ImageI have just had a wonderful week and I am excited about the month ahead. I am back in my bed after a week in Galway with my lovely friend who is now swanning about with other friends in Tipp. It is a Sunday morning of a bank holiday weekend and I feel the day stretches ahead in that luxurious, Judy Garland sort of way. Outside,  I hear birdsong. I think the chirrup of the Robin is the lead, but the trills of the Finches and notes of the Blackbird are clear in the chorus. The sky is glowing pink in the East. I feel content and there is the crux of the matter. If I am happy, I tend to be ‘off doing’, not writing. A conundrum: I love to write and I love to be ‘off doing’ and the two do not entwine well.

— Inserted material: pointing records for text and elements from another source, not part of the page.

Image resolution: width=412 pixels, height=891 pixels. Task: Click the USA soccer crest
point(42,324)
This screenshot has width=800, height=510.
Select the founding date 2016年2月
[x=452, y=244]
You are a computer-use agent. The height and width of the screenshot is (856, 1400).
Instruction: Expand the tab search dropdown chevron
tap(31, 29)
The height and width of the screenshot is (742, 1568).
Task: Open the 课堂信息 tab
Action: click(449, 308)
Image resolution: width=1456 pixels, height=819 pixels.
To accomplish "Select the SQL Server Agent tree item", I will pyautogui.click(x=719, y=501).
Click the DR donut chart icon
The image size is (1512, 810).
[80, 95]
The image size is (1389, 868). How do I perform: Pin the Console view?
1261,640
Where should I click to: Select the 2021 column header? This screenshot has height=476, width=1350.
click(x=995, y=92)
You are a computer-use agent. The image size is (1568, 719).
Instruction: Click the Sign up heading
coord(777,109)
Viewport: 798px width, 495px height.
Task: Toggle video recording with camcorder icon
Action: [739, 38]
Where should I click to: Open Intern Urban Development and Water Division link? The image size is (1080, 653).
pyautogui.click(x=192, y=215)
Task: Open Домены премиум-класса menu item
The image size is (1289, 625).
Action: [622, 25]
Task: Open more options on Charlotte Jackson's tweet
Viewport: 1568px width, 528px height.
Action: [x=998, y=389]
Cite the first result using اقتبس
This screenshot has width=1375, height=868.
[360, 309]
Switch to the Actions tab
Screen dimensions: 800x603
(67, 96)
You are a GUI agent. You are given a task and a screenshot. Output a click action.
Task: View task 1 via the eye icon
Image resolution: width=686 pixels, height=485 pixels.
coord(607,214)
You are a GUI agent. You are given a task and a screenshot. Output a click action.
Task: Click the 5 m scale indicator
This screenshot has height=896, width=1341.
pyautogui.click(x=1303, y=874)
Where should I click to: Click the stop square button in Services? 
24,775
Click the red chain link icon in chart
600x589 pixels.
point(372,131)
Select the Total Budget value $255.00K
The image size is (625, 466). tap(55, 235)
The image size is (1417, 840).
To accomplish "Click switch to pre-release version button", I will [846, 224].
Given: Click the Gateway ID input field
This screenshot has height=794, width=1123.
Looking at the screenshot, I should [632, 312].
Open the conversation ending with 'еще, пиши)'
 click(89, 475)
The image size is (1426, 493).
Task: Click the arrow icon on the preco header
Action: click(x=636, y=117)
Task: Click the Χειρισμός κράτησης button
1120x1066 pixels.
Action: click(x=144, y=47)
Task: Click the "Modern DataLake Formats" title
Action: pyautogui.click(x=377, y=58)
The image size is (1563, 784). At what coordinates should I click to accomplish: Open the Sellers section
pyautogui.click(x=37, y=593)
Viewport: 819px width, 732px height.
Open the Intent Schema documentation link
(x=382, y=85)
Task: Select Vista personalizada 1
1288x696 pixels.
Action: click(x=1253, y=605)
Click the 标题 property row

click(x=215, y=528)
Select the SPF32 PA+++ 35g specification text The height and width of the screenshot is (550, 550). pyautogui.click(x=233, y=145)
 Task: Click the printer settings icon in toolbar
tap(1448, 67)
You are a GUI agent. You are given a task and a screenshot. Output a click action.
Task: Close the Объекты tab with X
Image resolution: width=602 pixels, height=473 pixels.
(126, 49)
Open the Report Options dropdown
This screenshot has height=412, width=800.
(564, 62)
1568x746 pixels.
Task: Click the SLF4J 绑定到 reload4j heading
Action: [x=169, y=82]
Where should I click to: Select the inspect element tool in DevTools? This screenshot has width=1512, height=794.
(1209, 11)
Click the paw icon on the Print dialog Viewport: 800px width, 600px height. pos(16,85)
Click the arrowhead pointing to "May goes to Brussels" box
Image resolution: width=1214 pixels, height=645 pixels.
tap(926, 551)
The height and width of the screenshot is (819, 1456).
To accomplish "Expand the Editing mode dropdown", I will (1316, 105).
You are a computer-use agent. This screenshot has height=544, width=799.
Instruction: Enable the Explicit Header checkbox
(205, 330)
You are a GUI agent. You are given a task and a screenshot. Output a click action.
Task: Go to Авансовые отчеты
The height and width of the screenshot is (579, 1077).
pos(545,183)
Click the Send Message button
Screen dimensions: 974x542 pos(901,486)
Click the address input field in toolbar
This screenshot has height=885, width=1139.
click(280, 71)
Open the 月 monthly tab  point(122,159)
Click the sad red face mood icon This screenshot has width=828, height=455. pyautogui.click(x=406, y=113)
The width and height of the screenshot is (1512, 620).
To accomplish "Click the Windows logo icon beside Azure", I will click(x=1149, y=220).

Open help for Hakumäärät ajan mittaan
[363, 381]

Every morning last week, I would wake to the trills of friend, alongside the cries of the gulls, and immediately I would join in. There is nothing better first thing, after opening your eyes, than continuing the conversation of the night before, unless it is starting a new one. So, I might say, ‘Good morning, friend, what did you think of the President’s visit to England?’ And friend will regale me with views and opinions and soon we will be laughing our way into the day. It was absolute pleasure. But it meant I didn’t write. I talked and laughed instead. We also shopped, walked, ate cakes, and climbed Diamond Hill in Letterfrack on the most amazing morning, the sort of morning that only exists on Diamond Hill in Letterfrack, Connemara.

This coming week is very exciting too. There is the first night of my AT The Edge, Cavan (thanks to the wee bit of support from the Cavan Arts Office) which I am very excited and nervous about. I am doing a three day training course in facilitative leadership and I am going to a formal party where I have to dress up and look my best. This means I have to buy new sandals because Poppins, our new puppy, chewed up my pair from last year . This means a shopping expedition, where ‘I absolutely have to‘ buy shoes. I will feel I am a proper woman. And then, after that, I am going to Spain with  friend: Malaga, Granada, Sierra Nevada, Alicante. There is no time to write. I am  excited and this makes me very sad for, as every writer knows, the only true driving force for creative brilliance is misery, mayhem, and melancholia.

Ah well, I’ll try… but now I simply have to get up and go off and do…later, my friends, later.